I was criticized for being me

Added May 12, 2011

After a 12-year relationship, my partner decides to secretly reconnect with friends through FB without mentioning it to me; often times there were 5-6 hour text sessions. And with several people, but one in particular that she was not FB friends with – and looking at her phone records (that she gave me) is was almost an obsession, this went on for about or more than 9 months.

When she lied about everything, the pain and betrayal was more than I could handle. The she said if you were with me, I would not really be able to “be myself”. That was quite a shock because I was criticized for being me, and criticized for my past the entire 12 years together with her. I knew were unhealthy – she didn’t respect me, we both became resentful of one another and she would not allow me to be my own individual as that is so important in a strong relationship. We talked about that before!!!

When I ran across this website, the motto; LIKE ME, it caught my eye and I thought oh, how true! Just what I am looking for. LIKE ME is about support, respect, being an individual and about who we are meant to be.
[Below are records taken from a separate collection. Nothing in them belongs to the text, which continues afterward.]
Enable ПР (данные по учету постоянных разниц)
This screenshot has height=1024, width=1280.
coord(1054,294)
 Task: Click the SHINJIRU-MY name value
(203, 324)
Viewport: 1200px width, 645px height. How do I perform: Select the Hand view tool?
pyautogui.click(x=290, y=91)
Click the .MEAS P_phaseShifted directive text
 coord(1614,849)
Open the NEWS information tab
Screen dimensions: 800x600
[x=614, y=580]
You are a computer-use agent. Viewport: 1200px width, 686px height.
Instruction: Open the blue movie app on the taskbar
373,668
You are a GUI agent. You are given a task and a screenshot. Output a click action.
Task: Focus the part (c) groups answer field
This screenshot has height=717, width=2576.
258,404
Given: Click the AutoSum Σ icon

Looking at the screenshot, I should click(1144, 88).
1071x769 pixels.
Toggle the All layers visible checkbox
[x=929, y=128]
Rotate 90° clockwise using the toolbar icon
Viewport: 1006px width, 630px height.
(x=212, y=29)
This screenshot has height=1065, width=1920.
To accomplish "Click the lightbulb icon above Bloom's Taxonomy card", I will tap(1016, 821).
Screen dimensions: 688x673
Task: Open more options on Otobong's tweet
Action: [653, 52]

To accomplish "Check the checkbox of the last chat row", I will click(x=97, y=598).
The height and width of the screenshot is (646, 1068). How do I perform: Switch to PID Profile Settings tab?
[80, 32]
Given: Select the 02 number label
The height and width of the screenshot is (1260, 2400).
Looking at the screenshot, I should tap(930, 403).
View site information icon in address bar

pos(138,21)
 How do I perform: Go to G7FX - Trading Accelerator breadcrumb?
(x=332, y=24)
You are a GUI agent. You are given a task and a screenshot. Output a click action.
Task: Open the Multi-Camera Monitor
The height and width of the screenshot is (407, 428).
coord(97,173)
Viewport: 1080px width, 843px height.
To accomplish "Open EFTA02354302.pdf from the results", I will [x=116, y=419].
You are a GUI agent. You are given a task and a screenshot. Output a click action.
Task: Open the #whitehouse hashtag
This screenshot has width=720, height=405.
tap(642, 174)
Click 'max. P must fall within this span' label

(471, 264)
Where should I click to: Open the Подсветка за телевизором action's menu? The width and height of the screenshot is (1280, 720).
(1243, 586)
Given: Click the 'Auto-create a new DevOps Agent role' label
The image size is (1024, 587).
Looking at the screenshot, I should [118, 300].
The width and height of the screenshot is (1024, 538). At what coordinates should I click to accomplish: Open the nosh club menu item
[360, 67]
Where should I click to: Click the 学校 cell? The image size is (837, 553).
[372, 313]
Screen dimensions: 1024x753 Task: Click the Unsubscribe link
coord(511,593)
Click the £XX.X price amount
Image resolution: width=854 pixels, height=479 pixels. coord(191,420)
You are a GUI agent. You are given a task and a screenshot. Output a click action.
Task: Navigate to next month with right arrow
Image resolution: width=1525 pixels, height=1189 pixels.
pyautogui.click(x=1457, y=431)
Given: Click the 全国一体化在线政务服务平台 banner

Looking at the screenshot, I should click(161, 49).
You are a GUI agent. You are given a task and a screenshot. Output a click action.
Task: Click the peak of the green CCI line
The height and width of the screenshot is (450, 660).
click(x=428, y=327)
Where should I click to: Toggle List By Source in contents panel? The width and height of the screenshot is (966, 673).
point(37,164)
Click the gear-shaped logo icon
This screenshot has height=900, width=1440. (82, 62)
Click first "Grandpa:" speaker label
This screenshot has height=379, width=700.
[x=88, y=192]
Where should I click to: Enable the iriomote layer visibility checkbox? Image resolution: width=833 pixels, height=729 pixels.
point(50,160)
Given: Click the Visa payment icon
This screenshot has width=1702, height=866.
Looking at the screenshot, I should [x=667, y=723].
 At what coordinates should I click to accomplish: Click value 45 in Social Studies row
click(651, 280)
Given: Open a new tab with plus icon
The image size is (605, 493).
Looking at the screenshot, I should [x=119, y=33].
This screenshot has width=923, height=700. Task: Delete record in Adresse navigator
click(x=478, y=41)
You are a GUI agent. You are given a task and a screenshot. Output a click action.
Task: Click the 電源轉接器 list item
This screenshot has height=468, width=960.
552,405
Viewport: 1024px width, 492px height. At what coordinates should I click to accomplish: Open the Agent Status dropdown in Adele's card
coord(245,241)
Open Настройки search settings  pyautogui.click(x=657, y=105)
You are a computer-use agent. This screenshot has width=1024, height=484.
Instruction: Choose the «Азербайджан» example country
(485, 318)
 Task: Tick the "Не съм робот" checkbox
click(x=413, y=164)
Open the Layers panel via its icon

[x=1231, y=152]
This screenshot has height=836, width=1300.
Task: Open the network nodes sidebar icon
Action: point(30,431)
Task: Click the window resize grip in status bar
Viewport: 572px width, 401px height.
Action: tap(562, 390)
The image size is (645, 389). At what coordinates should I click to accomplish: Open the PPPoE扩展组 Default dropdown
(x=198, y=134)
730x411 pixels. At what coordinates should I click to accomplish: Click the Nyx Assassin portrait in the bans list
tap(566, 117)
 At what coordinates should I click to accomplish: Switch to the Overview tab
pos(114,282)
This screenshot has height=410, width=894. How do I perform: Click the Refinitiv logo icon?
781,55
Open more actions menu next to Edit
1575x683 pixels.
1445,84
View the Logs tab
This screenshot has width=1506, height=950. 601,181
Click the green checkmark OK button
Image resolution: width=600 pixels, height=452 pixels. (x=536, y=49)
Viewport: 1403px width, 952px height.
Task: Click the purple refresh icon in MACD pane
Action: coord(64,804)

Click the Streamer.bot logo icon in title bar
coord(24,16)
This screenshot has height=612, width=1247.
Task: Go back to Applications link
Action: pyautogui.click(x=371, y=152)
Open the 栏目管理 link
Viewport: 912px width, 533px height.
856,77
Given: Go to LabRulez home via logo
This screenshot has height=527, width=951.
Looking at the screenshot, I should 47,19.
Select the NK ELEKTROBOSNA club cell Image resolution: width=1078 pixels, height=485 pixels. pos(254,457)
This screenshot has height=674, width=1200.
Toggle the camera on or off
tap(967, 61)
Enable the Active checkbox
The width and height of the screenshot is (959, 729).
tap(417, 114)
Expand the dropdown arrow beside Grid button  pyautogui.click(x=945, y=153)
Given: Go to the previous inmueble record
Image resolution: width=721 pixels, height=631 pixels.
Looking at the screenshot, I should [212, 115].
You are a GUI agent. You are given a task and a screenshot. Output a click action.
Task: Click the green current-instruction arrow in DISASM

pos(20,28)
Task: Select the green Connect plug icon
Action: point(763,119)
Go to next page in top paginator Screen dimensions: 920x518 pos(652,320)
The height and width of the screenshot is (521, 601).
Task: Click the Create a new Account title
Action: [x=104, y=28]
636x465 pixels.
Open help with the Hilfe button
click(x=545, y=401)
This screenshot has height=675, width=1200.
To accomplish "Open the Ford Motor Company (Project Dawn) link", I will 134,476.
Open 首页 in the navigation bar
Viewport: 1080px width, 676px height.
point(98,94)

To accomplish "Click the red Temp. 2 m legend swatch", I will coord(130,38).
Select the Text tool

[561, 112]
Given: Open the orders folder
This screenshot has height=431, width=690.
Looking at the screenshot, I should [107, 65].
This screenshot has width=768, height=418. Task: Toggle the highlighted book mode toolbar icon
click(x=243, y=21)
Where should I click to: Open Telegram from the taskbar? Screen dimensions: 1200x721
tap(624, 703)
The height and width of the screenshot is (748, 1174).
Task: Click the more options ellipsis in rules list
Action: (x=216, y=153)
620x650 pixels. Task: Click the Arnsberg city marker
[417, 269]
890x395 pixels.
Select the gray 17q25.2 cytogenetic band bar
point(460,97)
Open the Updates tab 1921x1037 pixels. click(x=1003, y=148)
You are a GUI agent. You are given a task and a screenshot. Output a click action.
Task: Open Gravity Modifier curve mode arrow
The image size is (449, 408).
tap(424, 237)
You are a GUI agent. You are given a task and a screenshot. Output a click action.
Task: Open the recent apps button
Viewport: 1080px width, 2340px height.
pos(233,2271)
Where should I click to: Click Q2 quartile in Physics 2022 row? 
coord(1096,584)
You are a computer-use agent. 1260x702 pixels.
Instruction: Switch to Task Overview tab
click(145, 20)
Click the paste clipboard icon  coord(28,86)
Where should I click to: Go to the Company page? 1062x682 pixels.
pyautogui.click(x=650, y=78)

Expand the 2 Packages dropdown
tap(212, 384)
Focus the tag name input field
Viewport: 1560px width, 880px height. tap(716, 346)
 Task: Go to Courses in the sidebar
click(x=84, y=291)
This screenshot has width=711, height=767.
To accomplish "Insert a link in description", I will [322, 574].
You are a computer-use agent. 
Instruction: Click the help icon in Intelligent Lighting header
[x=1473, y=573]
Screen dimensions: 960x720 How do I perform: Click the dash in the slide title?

Also, to seek out ways that we are all similar rather than ways we might be different….although it really is okay to be different and not agree, the goal in the happy individual is acceptance of one another and celebrate each other’s individuality.

When someone zaps your spirit and tries to “change” who you are – and most times the things they were initially attracted to you for….that’s when you know you are in trouble. If we would have known about this organization earlier and together – ..I think it may have been a start in therapy for us, but it’s too late now. All I can do is go forward and be the best person I can be – Be myself, and embrace those around me for – yes, being similar but also different and still showing respect and appreciation for those that ARE different.

I’m glad I found you anyway – it’s a start of positive change about to happen in my life.